Yes, I do. At the front end, we need to improve diagnosis. I have personal knowledge of that through my youngest daughter. Unfortunately, it took some time for one of her friends to be diagnosed with this awful disease, and he is now at a similar stage, where it is extremely difficult for him to receive the treatment he needs. Diagnosis is extremely important.
Clinicians continue to raise concerns about the collection, storage and use of tumour tissue, despite the fact that it is vital to supporting research and innovation. Unfortunately, NHS trusts differ markedly in capacity and resources, creating a postcode lottery for diagnosis and advanced treatments. As we know, brain tumours are complex; there are more than 100 distinct types, nearly 40% of patients in England are diagnosed in emergency care, and the blood-brain barrier limits the effectiveness of medicines.
Such challenges have led many to dismiss tackling brain cancer as “too difficult”. That is clearly still an obstacle. We have to break the view that brain cancer falls into that box. In my meetings with campaigners, patients and families, their frustration with that notion is unmistakable. They know, as we do, that with the right support these barriers can be overcome.

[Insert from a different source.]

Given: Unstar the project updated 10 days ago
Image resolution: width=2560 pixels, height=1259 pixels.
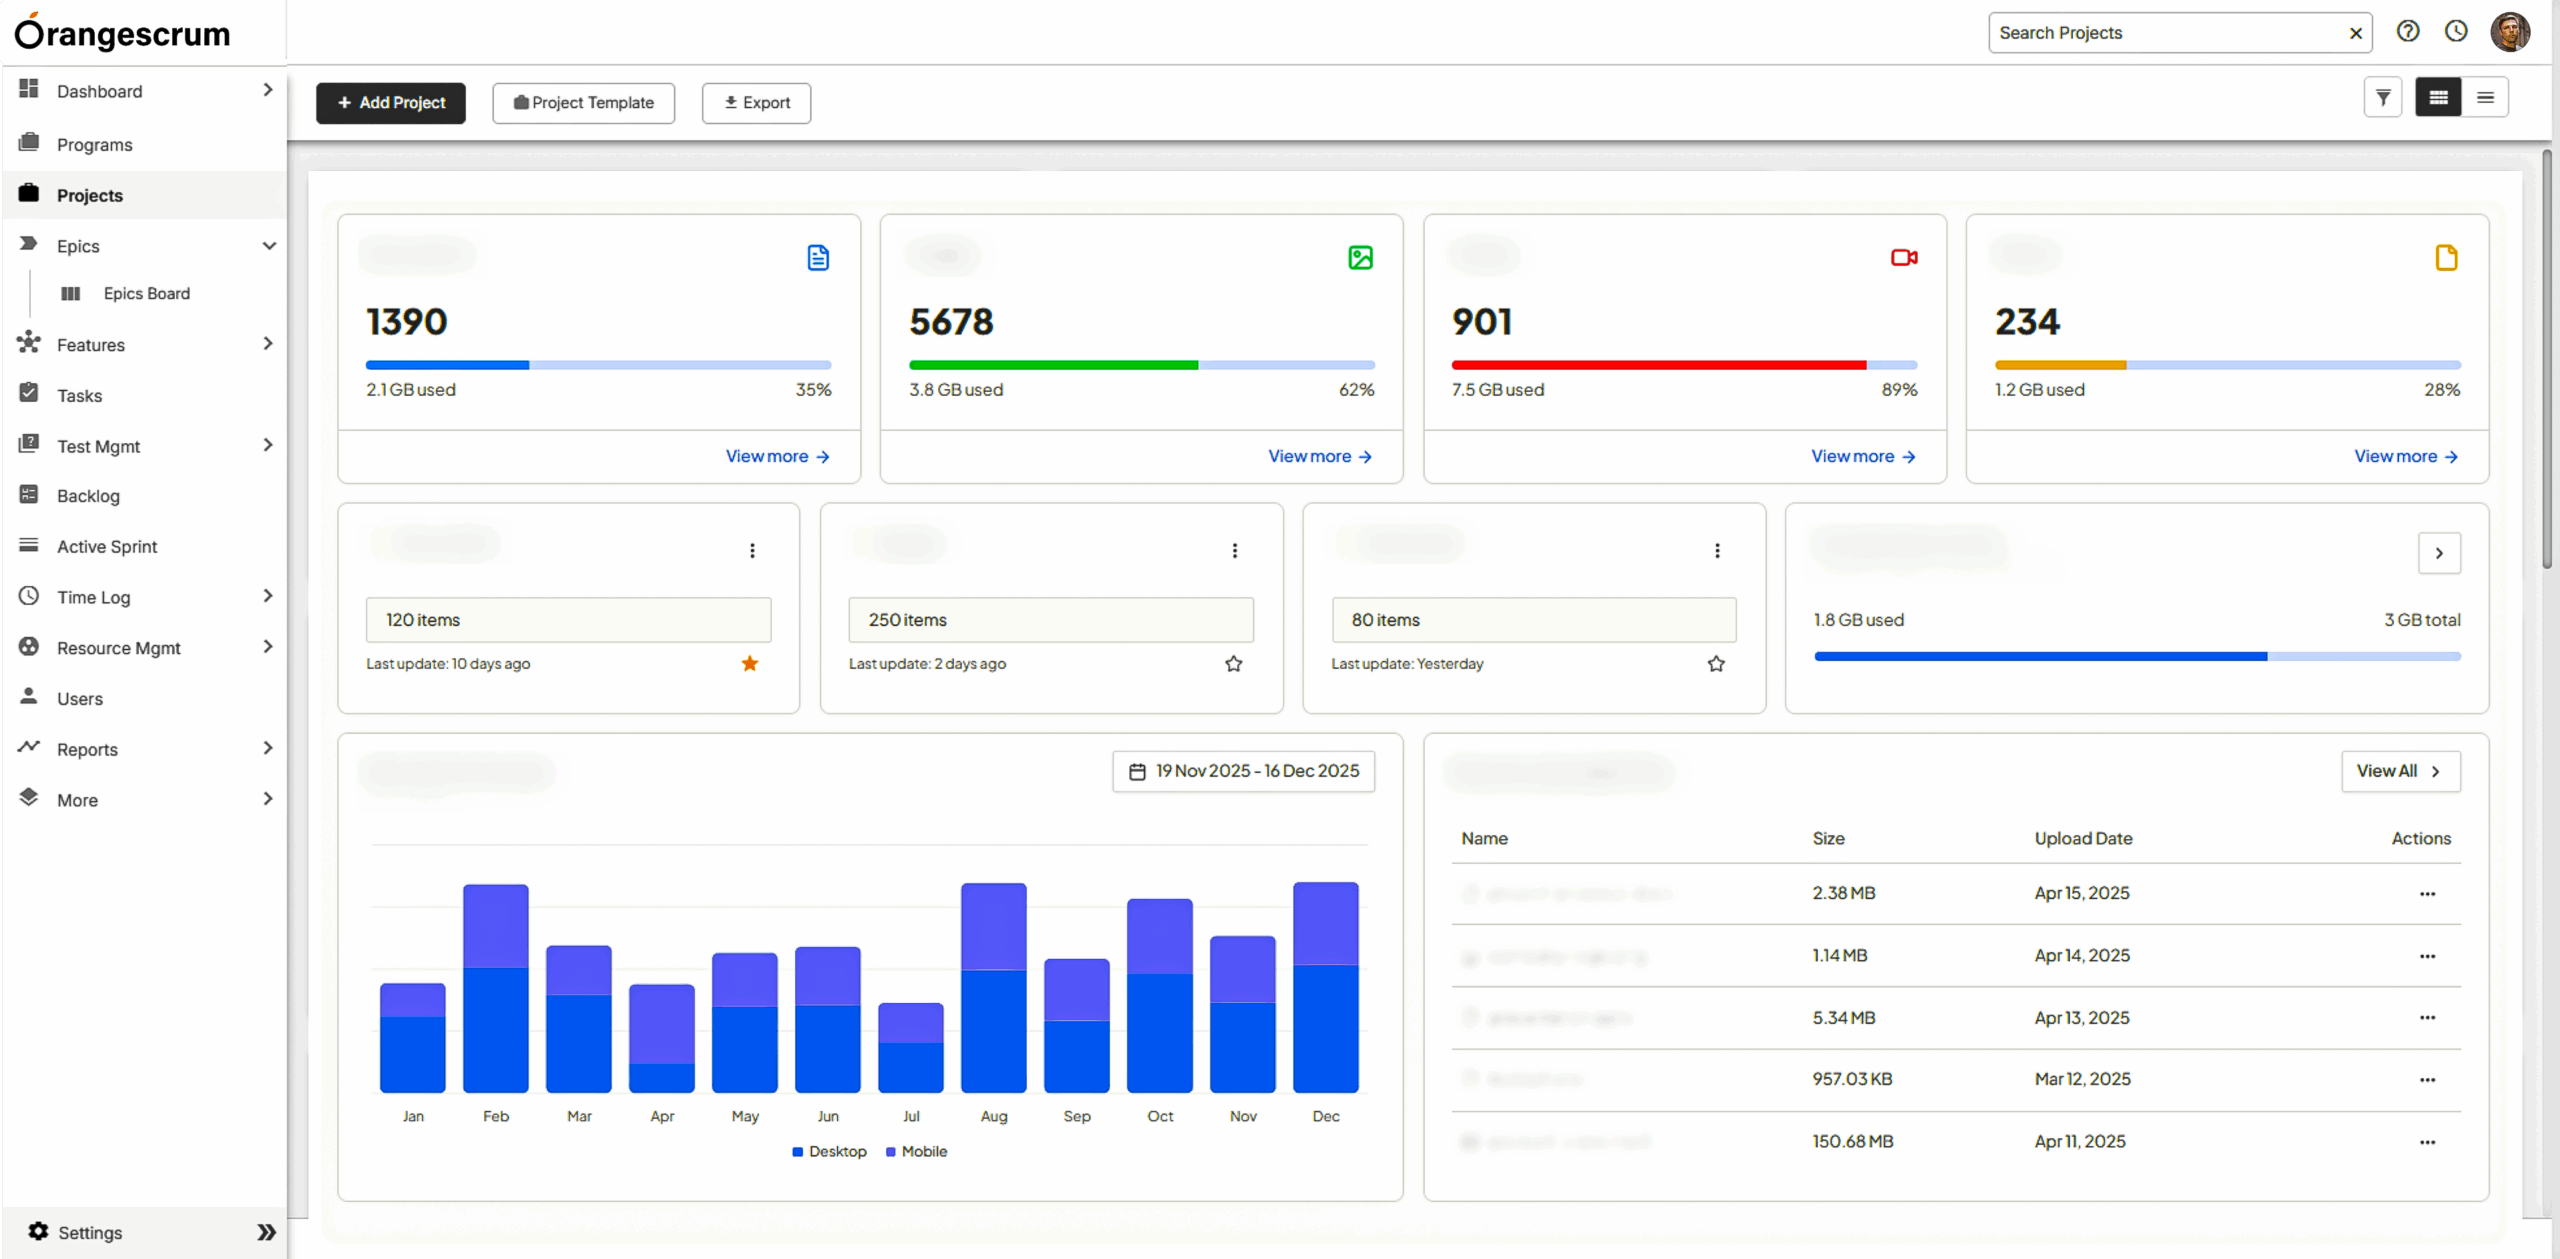Looking at the screenshot, I should tap(750, 663).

The Government have recently announced welcome initiatives, including those in the Rare Cancers Act 2026, the national cancer plan and the brain tumour research consortium, supported by the £13.7 million to unite 48 hospitals, universities, cancer centres and charities in partnership with patients. However, that must be seen as just the first step. Much of this activity simply disburses the remainder of the existing funding pledged, and brain tumours still receive just 3.2% of national cancer research funding.